G-H X a cependant tenté de rappeler au pseudo M. Y l’organisation au niveau de la trésorerie obligeant à être en double signature avec son supérieur hiérarchique E Z, argument qui a été balayé par son destinataire qui a indiqué signer lui même l’ordre de virement. M. X n’a été en outre, qu’un rouage de l’escroquerie, qui a finalement abouti du fait de la Banque BFCOI qui a effectué un virement litigieux, alors qu’elle avait une obligation de vigilance aà laquelle elle a manqué en ne procédant à aucun contrôle préalable avant de procéder au virement et en ne sollicitant aucune confirmation du donneur d’ordre.
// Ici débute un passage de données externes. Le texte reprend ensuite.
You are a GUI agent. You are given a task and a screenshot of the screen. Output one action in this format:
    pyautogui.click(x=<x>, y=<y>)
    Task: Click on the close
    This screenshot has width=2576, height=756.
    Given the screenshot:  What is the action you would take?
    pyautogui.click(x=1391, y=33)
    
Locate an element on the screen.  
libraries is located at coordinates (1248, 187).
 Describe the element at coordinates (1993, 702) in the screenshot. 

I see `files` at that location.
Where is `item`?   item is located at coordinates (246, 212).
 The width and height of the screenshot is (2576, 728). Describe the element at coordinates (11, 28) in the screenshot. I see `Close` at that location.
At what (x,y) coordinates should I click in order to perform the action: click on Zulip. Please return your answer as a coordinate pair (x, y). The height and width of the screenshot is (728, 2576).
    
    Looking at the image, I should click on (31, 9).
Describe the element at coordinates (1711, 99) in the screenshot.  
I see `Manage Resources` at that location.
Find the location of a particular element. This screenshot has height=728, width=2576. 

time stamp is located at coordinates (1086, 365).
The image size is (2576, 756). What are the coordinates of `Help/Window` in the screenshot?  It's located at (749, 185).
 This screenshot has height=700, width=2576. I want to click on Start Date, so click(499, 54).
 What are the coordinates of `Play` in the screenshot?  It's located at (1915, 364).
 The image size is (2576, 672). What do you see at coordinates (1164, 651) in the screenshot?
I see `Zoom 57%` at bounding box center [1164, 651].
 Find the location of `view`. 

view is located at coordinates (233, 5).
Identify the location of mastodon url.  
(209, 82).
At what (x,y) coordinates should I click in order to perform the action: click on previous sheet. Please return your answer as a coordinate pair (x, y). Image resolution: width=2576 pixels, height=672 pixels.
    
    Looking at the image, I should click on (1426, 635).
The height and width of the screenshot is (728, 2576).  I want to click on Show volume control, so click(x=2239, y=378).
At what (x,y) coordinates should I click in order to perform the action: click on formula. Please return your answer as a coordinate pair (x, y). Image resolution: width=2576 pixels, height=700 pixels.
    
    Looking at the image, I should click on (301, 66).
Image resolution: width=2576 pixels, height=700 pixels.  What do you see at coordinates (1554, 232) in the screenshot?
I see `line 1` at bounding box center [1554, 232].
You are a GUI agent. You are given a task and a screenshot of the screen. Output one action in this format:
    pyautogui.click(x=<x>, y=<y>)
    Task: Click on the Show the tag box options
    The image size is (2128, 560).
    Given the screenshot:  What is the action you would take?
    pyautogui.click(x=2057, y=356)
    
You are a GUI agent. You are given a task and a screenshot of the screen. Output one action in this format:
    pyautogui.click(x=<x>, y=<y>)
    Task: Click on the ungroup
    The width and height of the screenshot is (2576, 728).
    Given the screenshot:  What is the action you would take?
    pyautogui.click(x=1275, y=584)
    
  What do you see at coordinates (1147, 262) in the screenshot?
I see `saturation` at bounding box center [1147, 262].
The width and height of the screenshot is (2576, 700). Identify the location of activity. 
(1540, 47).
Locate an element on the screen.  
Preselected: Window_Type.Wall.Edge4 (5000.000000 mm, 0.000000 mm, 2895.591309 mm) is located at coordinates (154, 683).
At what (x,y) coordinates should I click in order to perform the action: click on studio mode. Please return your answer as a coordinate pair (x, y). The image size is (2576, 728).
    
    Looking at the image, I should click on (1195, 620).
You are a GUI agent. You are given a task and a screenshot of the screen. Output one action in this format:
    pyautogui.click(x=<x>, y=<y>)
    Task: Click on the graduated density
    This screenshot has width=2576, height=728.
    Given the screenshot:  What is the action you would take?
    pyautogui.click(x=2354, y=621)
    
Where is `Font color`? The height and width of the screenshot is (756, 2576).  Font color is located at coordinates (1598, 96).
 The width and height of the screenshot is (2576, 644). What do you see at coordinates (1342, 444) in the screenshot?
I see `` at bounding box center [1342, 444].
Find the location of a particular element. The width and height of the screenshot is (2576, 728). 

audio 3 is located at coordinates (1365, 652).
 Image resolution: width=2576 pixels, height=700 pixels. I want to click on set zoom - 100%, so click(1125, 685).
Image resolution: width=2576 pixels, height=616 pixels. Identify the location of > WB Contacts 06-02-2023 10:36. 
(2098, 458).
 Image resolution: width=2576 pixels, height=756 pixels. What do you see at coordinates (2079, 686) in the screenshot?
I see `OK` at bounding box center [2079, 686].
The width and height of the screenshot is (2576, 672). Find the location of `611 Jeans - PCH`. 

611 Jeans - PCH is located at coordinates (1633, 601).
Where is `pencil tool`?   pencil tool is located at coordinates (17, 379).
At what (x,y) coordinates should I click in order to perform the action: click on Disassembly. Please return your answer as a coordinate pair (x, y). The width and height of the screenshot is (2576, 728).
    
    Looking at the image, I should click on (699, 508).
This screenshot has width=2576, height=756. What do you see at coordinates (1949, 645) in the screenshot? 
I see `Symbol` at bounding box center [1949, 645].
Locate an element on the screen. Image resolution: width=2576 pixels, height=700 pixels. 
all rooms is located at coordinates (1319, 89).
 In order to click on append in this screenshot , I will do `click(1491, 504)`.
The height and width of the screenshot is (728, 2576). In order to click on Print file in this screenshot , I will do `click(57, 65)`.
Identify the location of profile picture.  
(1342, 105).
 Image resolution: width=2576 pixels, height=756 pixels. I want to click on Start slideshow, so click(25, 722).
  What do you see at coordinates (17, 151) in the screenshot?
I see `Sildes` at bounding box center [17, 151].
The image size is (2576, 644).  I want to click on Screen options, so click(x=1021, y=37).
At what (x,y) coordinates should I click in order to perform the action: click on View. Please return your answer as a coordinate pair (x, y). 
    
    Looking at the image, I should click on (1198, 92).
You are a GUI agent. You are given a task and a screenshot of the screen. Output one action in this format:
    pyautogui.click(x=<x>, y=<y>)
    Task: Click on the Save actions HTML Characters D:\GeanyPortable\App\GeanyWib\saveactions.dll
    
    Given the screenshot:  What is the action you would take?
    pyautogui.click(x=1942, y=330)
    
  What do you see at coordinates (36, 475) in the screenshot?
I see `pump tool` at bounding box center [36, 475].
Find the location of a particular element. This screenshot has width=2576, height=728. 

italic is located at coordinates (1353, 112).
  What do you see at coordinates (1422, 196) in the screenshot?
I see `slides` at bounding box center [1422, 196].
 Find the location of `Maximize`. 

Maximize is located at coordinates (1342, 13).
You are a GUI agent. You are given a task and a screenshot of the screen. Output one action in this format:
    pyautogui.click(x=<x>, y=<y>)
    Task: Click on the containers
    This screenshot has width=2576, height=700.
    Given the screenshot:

Les escroqueries aux faux ordres de virement , apparues au cours de l’année 2010, n’ont cessé de se multiplier et ont connu un accroissement important à partir de l’année 2013. Elles ont eu un retentissement médiatique important, s’agissant notamment des escroqueries dites au président ayant pour objet de virer des fonds à destination de la Chine. Le groupe Marbour, groupe industriel important ne justifie pour autant pas avoir engagé diverses actions pour prévenir ce type d’escroquerie, telles que informer ses salariés de ces man’uvres et mettre en place un processus de sécurisation, rappeler aux services comptables et financiers de s’en tenir strictement aux procédures habituelles appliquées en matière de paiement et de signaler à la DAF toute demande inhabituelle, ré-examiner les procédures de virements manuels pour s’assurer qu’elles sont correctement sécurisées, notamment prévoir un double contrôle pour tout virement important '
Il s’évince de l’ensemble des observations qui précèdent que s’il peut être reproché à M. X d’avoir manqué de vigilance et de s’être laissé manipuler par des escrocs, passant outre les procédures habituelles de traitement des virements internationaux, ces négligences fautives ne revêtent pas un caractère de gravité suffisant pour justifier son licenciement sans indemnités ni préavis, après 9 ans de services exemplaires et à l’âge de 58 ans. Son licenciement sera en conséquence requalifié en licenciement pour cause réelle et sérieuse.
M. X a dès lors droit au paiement des indemnités de préavis, de congés payés et de licenciement à concurrence des sommes qu’il réclame, et dont le paiement n’est pas sérieusement contesté par la partie adverse.
Il serait en l’espèce inéquitable de laisser à la charge de M. X les frais exposés non compris dans les dépens; il y a lieu de faire droit à sa demande formée au titre de l’article 700 du code de procédure civile à concurrence de la somme de 5 000 euros.
PAR CES MOTIFS:
La Cour, statuant publiquement, contradictoirement et en dernier ressort, par arrêt rendu par mise à disposition au greffe en application de l’article 451, alinéa 2 du code de procédure civile,
Infirme le jugement du conseil de prud’hommes de Saint-Denis en ce qu’il a jugé que le licenciement de M. X reposait sur une faute grave.
Et, statuant de nouveau:
Dit et juge que le licenciement de M. G-H X est justifié les négligences commises par le salarié, lesquelles constituent une cause réelle et sérieuse de licenciement.
Condamne la SAS Marbour à payer à M. G-H X les sommes suivantes:
— 618 901,91 euros au titre de l’indemnité de licenciement;
-19 553,37 euros bruts au titre de l’indemnité de préavis;
-1 955,37 euros bruts au titre des congés payés sur préavis;
Confirme le jugement déféré pour le surplus.
Déboute le salarié du surplus de ses demandes.
Condamne la SAS Marbour à payer à M. G-H X une somme de 5 000 euros au titre de l’article 700 du code de procédure civile.
Condamne la SAS Marbour aux entiers dépens de première instance et d’appel.
Le présent arrêt a été signé par Madame C BERGOUNIOU-GOURNAY, Présidente de la chambre d’appel de Mamoudzou, et par Mme C D, greffière à laquelle la minute de la décision a été remise par le magistrat signataire.